Reproduce the passage of the blog excerpt on food-grade warehouses from "Sun, Mar 04, 2018" up to and including "correct the problem.".

**SELECTED EXTRACT:**
Segment Open
West Coast and California Logistics Blog

Choosing a Food-Grade Warehouse: 5 Areas to Evaluate

Sun, Mar 04, 2018 @ 07:00 AM / by Weber Logistics

When outsourcing warehouse distribution, it’s essential to find the right 3PL partner. One that understands how to run a food-grade warehouse and remain in compliance with all regulatory requirements. 

food-grade warehouseHow do you know which 3PL to trust with your food logistics requirements? Here are five questions every food shipper should ask.

1)   Can the 3PL monitor and maintain temperature integrity throughout the supply chain? A 3PL that understands food-grade warehousing will deploy technology to monitor the environment through all phases of the supply chain – in the warehouse, on the dock and on the road. Any time the temperature slips above or below the ideal range, the system sends an alert, and an expert steps in to correct the problem.
Segment Closed
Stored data
Segment Open
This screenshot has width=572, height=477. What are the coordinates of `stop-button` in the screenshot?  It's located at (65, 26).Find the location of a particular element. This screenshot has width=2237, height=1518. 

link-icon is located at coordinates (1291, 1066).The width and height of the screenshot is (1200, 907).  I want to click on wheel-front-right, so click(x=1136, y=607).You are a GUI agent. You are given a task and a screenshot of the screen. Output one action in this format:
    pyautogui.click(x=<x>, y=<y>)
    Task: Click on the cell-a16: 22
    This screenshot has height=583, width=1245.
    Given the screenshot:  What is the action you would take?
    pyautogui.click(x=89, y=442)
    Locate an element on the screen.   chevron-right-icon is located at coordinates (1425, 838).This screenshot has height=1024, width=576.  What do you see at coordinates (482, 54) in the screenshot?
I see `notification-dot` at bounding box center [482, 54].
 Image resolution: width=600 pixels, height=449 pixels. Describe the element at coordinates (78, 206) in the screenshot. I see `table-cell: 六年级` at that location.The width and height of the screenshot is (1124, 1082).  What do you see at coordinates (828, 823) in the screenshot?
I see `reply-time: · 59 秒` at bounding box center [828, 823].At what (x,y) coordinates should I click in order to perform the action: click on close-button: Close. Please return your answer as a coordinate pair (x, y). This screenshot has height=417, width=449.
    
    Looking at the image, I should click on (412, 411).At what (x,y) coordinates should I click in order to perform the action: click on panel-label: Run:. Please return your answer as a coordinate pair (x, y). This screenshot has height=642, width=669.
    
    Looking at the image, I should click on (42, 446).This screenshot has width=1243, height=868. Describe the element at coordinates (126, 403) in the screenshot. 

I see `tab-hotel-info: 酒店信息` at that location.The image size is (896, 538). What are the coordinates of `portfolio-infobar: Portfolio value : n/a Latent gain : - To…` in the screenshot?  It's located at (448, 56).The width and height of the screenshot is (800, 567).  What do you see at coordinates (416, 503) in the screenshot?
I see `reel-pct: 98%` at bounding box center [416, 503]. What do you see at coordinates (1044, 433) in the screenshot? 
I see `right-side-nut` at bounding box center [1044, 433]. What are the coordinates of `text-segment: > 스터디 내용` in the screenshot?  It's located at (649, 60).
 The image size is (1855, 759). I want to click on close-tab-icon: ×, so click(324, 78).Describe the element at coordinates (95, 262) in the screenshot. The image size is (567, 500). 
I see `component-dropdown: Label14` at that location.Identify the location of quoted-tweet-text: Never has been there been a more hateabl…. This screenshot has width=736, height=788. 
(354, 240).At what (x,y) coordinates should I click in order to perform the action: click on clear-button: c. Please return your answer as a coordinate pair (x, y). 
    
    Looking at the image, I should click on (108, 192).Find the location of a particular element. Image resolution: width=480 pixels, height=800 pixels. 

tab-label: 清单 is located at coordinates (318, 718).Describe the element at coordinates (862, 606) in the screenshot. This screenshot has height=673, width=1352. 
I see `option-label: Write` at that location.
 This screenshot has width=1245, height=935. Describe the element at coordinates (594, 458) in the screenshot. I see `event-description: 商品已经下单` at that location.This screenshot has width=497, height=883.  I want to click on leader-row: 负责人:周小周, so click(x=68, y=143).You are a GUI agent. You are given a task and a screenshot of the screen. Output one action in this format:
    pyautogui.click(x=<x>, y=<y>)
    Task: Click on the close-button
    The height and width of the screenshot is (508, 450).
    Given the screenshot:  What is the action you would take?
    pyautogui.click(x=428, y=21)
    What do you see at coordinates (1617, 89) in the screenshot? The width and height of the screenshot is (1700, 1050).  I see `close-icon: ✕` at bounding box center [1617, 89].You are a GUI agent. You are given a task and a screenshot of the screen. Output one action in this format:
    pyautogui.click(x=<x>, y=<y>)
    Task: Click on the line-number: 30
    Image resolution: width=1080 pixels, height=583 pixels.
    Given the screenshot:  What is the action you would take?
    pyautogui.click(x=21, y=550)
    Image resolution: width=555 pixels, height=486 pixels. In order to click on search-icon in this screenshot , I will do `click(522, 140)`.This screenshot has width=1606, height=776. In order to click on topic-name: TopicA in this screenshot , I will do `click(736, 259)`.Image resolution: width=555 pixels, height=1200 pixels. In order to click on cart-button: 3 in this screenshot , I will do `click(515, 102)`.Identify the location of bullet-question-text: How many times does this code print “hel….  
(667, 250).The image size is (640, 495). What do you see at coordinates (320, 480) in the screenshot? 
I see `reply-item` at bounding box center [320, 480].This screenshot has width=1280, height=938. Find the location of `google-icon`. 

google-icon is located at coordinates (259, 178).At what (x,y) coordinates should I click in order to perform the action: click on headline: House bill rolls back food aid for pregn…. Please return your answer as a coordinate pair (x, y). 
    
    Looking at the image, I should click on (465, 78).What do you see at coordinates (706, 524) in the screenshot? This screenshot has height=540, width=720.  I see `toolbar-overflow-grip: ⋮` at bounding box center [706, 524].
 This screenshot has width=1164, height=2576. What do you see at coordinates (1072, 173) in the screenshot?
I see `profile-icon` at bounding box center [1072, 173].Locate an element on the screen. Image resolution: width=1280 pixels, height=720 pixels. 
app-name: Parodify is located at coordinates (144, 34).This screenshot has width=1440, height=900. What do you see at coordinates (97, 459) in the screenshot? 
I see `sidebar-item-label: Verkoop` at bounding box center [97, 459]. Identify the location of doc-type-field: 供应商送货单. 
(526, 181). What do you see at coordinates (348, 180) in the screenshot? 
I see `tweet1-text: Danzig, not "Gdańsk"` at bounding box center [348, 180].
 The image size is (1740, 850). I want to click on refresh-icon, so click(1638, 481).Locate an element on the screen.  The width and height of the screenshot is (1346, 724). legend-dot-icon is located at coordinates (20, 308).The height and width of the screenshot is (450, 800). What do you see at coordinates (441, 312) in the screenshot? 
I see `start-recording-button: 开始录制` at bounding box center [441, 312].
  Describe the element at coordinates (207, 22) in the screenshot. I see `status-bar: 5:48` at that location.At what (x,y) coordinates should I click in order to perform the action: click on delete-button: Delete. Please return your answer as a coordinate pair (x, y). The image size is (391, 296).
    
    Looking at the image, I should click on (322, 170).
Segment Closed
**EXPECTED ANSWER:**
Sun, Mar 04, 2018 @ 07:00 AM / by Weber Logistics

When outsourcing warehouse distribution, it’s essential to find the right 3PL partner. One that understands how to run a food-grade warehouse and remain in compliance with all regulatory requirements. 

food-grade warehouseHow do you know which 3PL to trust with your food logistics requirements? Here are five questions every food shipper should ask.

1)   Can the 3PL monitor and maintain temperature integrity throughout the supply chain? A 3PL that understands food-grade warehousing will deploy technology to monitor the environment through all phases of the supply chain – in the warehouse, on the dock and on the road. Any time the temperature slips above or below the ideal range, the system sends an alert, and an expert steps in to correct the problem.